• _Directions_
Reproduce the following lines precisely as they appear, covering every item.

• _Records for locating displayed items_

###

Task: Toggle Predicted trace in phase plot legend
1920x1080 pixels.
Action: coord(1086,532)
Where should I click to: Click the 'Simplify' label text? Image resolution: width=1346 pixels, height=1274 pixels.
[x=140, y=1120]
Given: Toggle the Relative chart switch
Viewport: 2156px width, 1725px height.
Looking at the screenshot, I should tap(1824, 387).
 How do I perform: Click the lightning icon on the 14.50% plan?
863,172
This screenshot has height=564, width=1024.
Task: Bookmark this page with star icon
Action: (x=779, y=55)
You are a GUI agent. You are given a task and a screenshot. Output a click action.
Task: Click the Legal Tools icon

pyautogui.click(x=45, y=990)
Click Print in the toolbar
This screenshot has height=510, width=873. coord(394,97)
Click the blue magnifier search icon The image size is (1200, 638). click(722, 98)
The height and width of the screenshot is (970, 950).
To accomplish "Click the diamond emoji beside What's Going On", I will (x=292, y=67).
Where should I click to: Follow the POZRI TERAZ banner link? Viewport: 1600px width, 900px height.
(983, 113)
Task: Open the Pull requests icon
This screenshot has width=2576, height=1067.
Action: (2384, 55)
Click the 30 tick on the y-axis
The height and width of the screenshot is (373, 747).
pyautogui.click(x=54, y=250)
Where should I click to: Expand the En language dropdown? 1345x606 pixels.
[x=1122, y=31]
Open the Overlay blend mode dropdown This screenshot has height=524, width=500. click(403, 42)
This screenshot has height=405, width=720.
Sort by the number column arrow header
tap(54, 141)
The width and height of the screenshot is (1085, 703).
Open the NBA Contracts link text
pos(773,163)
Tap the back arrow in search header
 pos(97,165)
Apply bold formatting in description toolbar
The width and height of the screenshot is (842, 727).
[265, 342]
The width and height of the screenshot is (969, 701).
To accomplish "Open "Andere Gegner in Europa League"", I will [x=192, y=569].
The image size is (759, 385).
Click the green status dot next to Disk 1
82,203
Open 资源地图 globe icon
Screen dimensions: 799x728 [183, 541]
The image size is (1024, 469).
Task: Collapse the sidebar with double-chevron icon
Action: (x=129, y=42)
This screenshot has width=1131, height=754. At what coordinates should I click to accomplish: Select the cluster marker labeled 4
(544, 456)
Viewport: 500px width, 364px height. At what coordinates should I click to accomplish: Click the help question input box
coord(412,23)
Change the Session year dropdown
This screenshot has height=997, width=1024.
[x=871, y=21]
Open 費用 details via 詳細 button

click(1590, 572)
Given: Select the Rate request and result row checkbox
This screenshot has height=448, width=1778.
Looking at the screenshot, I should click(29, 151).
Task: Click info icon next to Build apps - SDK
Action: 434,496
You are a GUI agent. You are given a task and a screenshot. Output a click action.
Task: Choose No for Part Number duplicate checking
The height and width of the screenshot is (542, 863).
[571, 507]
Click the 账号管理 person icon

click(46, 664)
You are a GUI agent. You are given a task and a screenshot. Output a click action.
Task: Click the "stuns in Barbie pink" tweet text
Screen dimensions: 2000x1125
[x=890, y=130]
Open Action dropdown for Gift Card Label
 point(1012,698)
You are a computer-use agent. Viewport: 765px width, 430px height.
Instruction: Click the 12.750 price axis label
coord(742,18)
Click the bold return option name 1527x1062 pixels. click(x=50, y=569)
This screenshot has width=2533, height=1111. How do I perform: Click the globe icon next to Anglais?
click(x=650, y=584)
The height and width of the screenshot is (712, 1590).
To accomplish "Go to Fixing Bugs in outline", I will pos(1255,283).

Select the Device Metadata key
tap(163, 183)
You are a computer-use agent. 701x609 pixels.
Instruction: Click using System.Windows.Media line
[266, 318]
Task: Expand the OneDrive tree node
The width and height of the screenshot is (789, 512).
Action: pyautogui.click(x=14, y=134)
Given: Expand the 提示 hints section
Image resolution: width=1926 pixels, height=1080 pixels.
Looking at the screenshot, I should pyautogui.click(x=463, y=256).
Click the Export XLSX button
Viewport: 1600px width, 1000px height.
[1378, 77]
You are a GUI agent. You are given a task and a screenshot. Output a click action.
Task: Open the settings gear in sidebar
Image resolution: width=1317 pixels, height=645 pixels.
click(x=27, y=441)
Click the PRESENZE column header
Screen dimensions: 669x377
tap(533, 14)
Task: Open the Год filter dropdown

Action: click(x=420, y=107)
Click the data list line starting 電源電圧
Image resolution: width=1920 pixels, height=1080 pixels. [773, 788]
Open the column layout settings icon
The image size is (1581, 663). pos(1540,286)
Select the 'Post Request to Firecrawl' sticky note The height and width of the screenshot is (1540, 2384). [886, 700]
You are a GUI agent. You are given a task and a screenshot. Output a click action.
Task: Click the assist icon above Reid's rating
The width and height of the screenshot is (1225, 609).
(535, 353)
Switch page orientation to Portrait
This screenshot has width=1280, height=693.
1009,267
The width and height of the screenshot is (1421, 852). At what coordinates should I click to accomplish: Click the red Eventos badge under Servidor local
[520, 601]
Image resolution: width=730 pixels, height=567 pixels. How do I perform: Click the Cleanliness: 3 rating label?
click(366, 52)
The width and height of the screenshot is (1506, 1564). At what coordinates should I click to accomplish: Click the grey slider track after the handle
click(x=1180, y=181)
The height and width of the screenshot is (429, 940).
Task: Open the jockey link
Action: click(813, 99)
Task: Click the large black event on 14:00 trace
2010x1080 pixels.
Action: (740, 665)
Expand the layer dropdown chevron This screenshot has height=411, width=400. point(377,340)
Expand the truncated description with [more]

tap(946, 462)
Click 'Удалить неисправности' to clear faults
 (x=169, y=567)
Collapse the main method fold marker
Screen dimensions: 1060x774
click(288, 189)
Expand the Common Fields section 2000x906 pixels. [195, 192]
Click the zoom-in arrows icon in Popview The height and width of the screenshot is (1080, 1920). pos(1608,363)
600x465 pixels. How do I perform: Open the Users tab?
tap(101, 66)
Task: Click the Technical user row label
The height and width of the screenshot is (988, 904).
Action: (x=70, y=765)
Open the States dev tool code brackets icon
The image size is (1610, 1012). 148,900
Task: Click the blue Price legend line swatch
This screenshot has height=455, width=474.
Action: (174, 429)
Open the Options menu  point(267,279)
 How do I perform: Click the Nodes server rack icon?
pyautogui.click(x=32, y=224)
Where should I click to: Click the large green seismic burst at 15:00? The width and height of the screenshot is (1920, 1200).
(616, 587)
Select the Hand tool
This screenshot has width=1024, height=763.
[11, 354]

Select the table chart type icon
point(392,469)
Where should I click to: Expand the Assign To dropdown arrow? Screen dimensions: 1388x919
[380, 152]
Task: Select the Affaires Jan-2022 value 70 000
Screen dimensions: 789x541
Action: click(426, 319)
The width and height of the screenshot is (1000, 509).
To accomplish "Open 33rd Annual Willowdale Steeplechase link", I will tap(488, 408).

###

• _Final result_
Task: Toggle Predicted trace in phase plot legend
1920x1080 pixels.
Action: coord(1086,532)
Where should I click to: Click the 'Simplify' label text? Image resolution: width=1346 pixels, height=1274 pixels.
[x=140, y=1120]
Given: Toggle the Relative chart switch
Viewport: 2156px width, 1725px height.
Looking at the screenshot, I should tap(1824, 387).
 How do I perform: Click the lightning icon on the 14.50% plan?
863,172
This screenshot has height=564, width=1024.
Task: Bookmark this page with star icon
Action: (x=779, y=55)
You are a GUI agent. You are given a task and a screenshot. Output a click action.
Task: Click the Legal Tools icon

pyautogui.click(x=45, y=990)
Click Print in the toolbar
This screenshot has height=510, width=873. coord(394,97)
Click the blue magnifier search icon The image size is (1200, 638). click(722, 98)
The height and width of the screenshot is (970, 950).
To accomplish "Click the diamond emoji beside What's Going On", I will (x=292, y=67).
Where should I click to: Follow the POZRI TERAZ banner link? Viewport: 1600px width, 900px height.
(983, 113)
Task: Open the Pull requests icon
This screenshot has width=2576, height=1067.
Action: (2384, 55)
Click the 30 tick on the y-axis
The height and width of the screenshot is (373, 747).
pyautogui.click(x=54, y=250)
Where should I click to: Expand the En language dropdown? 1345x606 pixels.
[x=1122, y=31]
Open the Overlay blend mode dropdown This screenshot has height=524, width=500. click(403, 42)
This screenshot has height=405, width=720.
Sort by the number column arrow header
tap(54, 141)
The width and height of the screenshot is (1085, 703).
Open the NBA Contracts link text
pos(773,163)
Tap the back arrow in search header
 pos(97,165)
Apply bold formatting in description toolbar
The width and height of the screenshot is (842, 727).
[265, 342]
The width and height of the screenshot is (969, 701).
To accomplish "Open "Andere Gegner in Europa League"", I will [x=192, y=569].
The image size is (759, 385).
Click the green status dot next to Disk 1
82,203
Open 资源地图 globe icon
Screen dimensions: 799x728 [183, 541]
The image size is (1024, 469).
Task: Collapse the sidebar with double-chevron icon
Action: (x=129, y=42)
This screenshot has width=1131, height=754. At what coordinates should I click to accomplish: Select the cluster marker labeled 4
(544, 456)
Viewport: 500px width, 364px height. At what coordinates should I click to accomplish: Click the help question input box
coord(412,23)
Change the Session year dropdown
This screenshot has height=997, width=1024.
[x=871, y=21]
Open 費用 details via 詳細 button

click(1590, 572)
Given: Select the Rate request and result row checkbox
This screenshot has height=448, width=1778.
Looking at the screenshot, I should click(29, 151).
Task: Click info icon next to Build apps - SDK
Action: 434,496
You are a GUI agent. You are given a task and a screenshot. Output a click action.
Task: Choose No for Part Number duplicate checking
The height and width of the screenshot is (542, 863).
[571, 507]
Click the 账号管理 person icon

click(46, 664)
You are a GUI agent. You are given a task and a screenshot. Output a click action.
Task: Click the "stuns in Barbie pink" tweet text
Screen dimensions: 2000x1125
[x=890, y=130]
Open Action dropdown for Gift Card Label
 point(1012,698)
You are a computer-use agent. Viewport: 765px width, 430px height.
Instruction: Click the 12.750 price axis label
coord(742,18)
Click the bold return option name 1527x1062 pixels. click(x=50, y=569)
This screenshot has width=2533, height=1111. How do I perform: Click the globe icon next to Anglais?
click(x=650, y=584)
The height and width of the screenshot is (712, 1590).
To accomplish "Go to Fixing Bugs in outline", I will pos(1255,283).

Select the Device Metadata key
tap(163, 183)
You are a computer-use agent. 701x609 pixels.
Instruction: Click using System.Windows.Media line
[266, 318]
Task: Expand the OneDrive tree node
The width and height of the screenshot is (789, 512).
Action: pyautogui.click(x=14, y=134)
Given: Expand the 提示 hints section
Image resolution: width=1926 pixels, height=1080 pixels.
Looking at the screenshot, I should pyautogui.click(x=463, y=256).
Click the Export XLSX button
Viewport: 1600px width, 1000px height.
[1378, 77]
You are a GUI agent. You are given a task and a screenshot. Output a click action.
Task: Open the settings gear in sidebar
Image resolution: width=1317 pixels, height=645 pixels.
click(x=27, y=441)
Click the PRESENZE column header
Screen dimensions: 669x377
tap(533, 14)
Task: Open the Год filter dropdown

Action: click(x=420, y=107)
Click the data list line starting 電源電圧
Image resolution: width=1920 pixels, height=1080 pixels. [773, 788]
Open the column layout settings icon
The image size is (1581, 663). pos(1540,286)
Select the 'Post Request to Firecrawl' sticky note The height and width of the screenshot is (1540, 2384). [886, 700]
You are a GUI agent. You are given a task and a screenshot. Output a click action.
Task: Click the assist icon above Reid's rating
The width and height of the screenshot is (1225, 609).
(535, 353)
Switch page orientation to Portrait
This screenshot has width=1280, height=693.
1009,267
The width and height of the screenshot is (1421, 852). At what coordinates should I click to accomplish: Click the red Eventos badge under Servidor local
[520, 601]
Image resolution: width=730 pixels, height=567 pixels. How do I perform: Click the Cleanliness: 3 rating label?
click(366, 52)
The width and height of the screenshot is (1506, 1564). At what coordinates should I click to accomplish: Click the grey slider track after the handle
click(x=1180, y=181)
The height and width of the screenshot is (429, 940).
Task: Open the jockey link
Action: click(813, 99)
Task: Click the large black event on 14:00 trace
2010x1080 pixels.
Action: (740, 665)
Expand the layer dropdown chevron This screenshot has height=411, width=400. point(377,340)
Expand the truncated description with [more]

tap(946, 462)
Click 'Удалить неисправности' to clear faults
 (x=169, y=567)
Collapse the main method fold marker
Screen dimensions: 1060x774
click(288, 189)
Expand the Common Fields section 2000x906 pixels. [195, 192]
Click the zoom-in arrows icon in Popview The height and width of the screenshot is (1080, 1920). pos(1608,363)
600x465 pixels. How do I perform: Open the Users tab?
tap(101, 66)
Task: Click the Technical user row label
The height and width of the screenshot is (988, 904).
Action: (x=70, y=765)
Open the States dev tool code brackets icon
The image size is (1610, 1012). 148,900
Task: Click the blue Price legend line swatch
This screenshot has height=455, width=474.
Action: (174, 429)
Open the Options menu  point(267,279)
 How do I perform: Click the Nodes server rack icon?
pyautogui.click(x=32, y=224)
Where should I click to: Click the large green seismic burst at 15:00? The width and height of the screenshot is (1920, 1200).
(616, 587)
Select the Hand tool
This screenshot has width=1024, height=763.
[11, 354]

Select the table chart type icon
point(392,469)
Where should I click to: Expand the Assign To dropdown arrow? Screen dimensions: 1388x919
[380, 152]
Task: Select the Affaires Jan-2022 value 70 000
Screen dimensions: 789x541
Action: click(426, 319)
The width and height of the screenshot is (1000, 509).
To accomplish "Open 33rd Annual Willowdale Steeplechase link", I will tap(488, 408).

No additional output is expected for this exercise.